▸ **READING TEXT**:
■ ■ ■ ■ ■
The strong influence of Niebuhr among the Chicago theologians was supported by interest in his thought among the ethicists as well. Indeed, during the years following Wieman’s retirement, Niebuhr was, alongside Wieman and Hartshorne, the major influence on the Chicago community. It is ironic that this influence failed to evoke a vigorous protest against the continuing drift toward more individualistic ways of understanding salvation. Yet this irony characterized the effect of Niebuhr’s work elsewhere as well. He himself was emphatic that we cannot seek personal salvation in separation from the salvation of society from injustice. Yet he offered little hope for any lasting success in this latter task. Hence the impact of his thought was to elicit reflection about our existential condition as persons who are committed to a justice we have little hope of realizing in more than provisional and temporary ways. In this perspective, questions about grace and righteousness take on new urgency. We see the need for realistic appraisals of what is possible and for willingness to engage in the quest for realizable social goals even at the cost of involvements that offend our moral sensibilities. Forgiveness acquires a deeper meaning. We become suspicious of our own motives and are driven to keener self-examination. Thus we become more concerned with what it means to be a Christian in this difficult context than with the social goal of a justice which always eludes us. The quest for salvation becomes personal. Moral and religious appeals to gird up our loins for crusades on behalf of the poor and oppressed tend to sound naive despite, and partly because of, their admirable intentions. The influence of Niebuhr on the Chicago school thus counted against ready acceptance of the message of political theology in the sixties despite the agreement of its concern for social salvation with Niebuhr’s own convictions.
■ ■ ■ ■ ■
▸ **WORK TO COMPLETE**:
1. List every person named in the passage on Niebuhr's influence among the Chicago theologians.
2. Translate this sentence from the passage on Niebuhr's influence into Spanish: "He himself was emphatic that we cannot seek personal salvation in separation from the salvation of society from injustice."
3. Answer from the passage on Niebuhr's influence:
(a) During the years following Wieman's retirement, which two figures were the major influences on the Chicago community alongside Niebuhr?
(b) What does forgiveness acquire?
(c) In which decade did the message of political theology meet the resistance described at the end?

▸ **INFORMATION PROVIDED**:
■ ■ ■ ■ ■
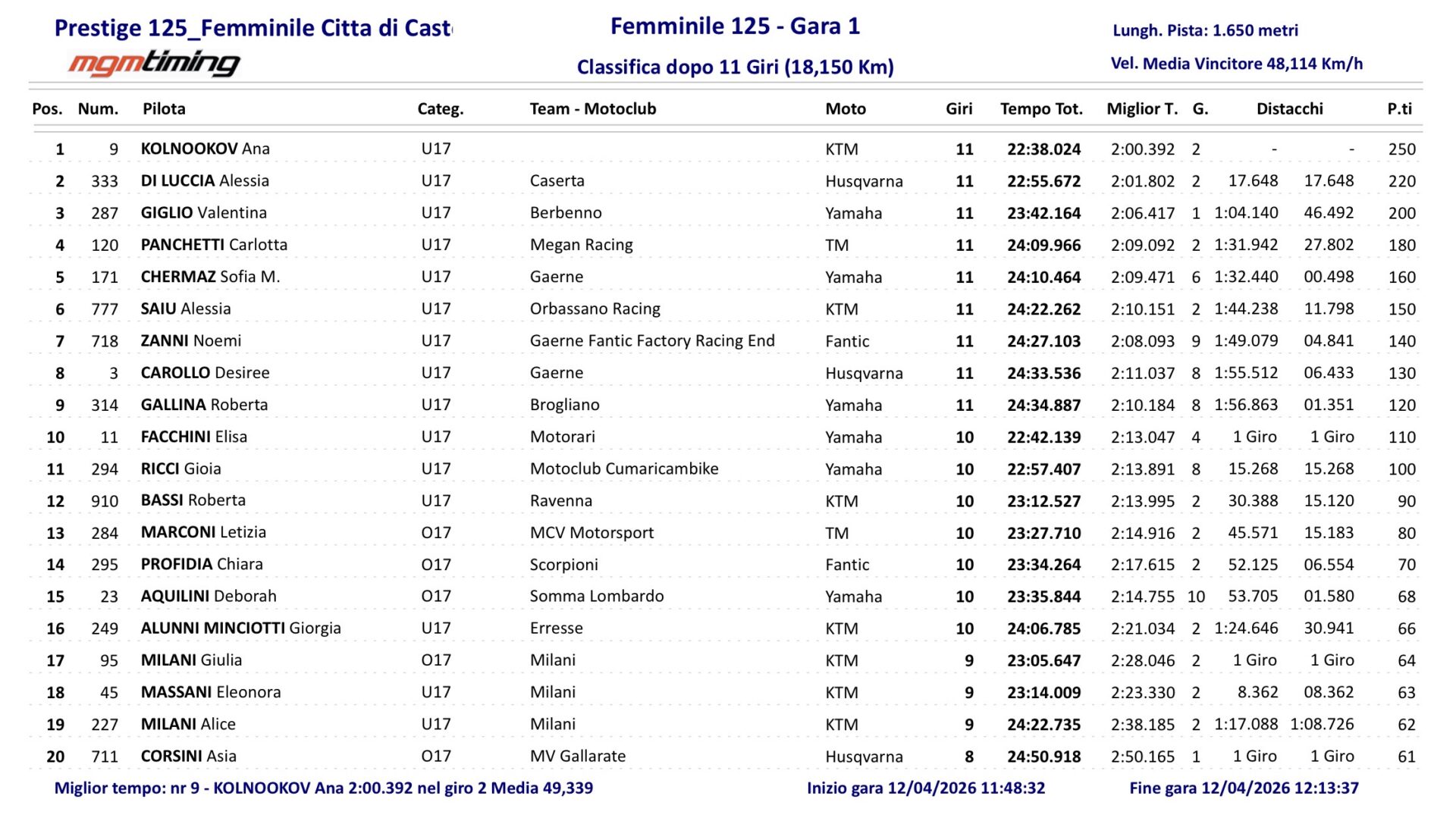
Task: Click the Miglior tempo footer text
Action: pos(323,788)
■ ■ ■ ■ ■
▸ **RESPONSES IN ORDER**:
1. Niebuhr, Wieman, Hartshorne

2. Él mismo insistía enfáticamente en que no podemos buscar la salvación personal separada de la salvación de la sociedad frente a la injusticia.

3.
(a) Wieman and Hartshorne
(b) A deeper meaning
(c) The sixties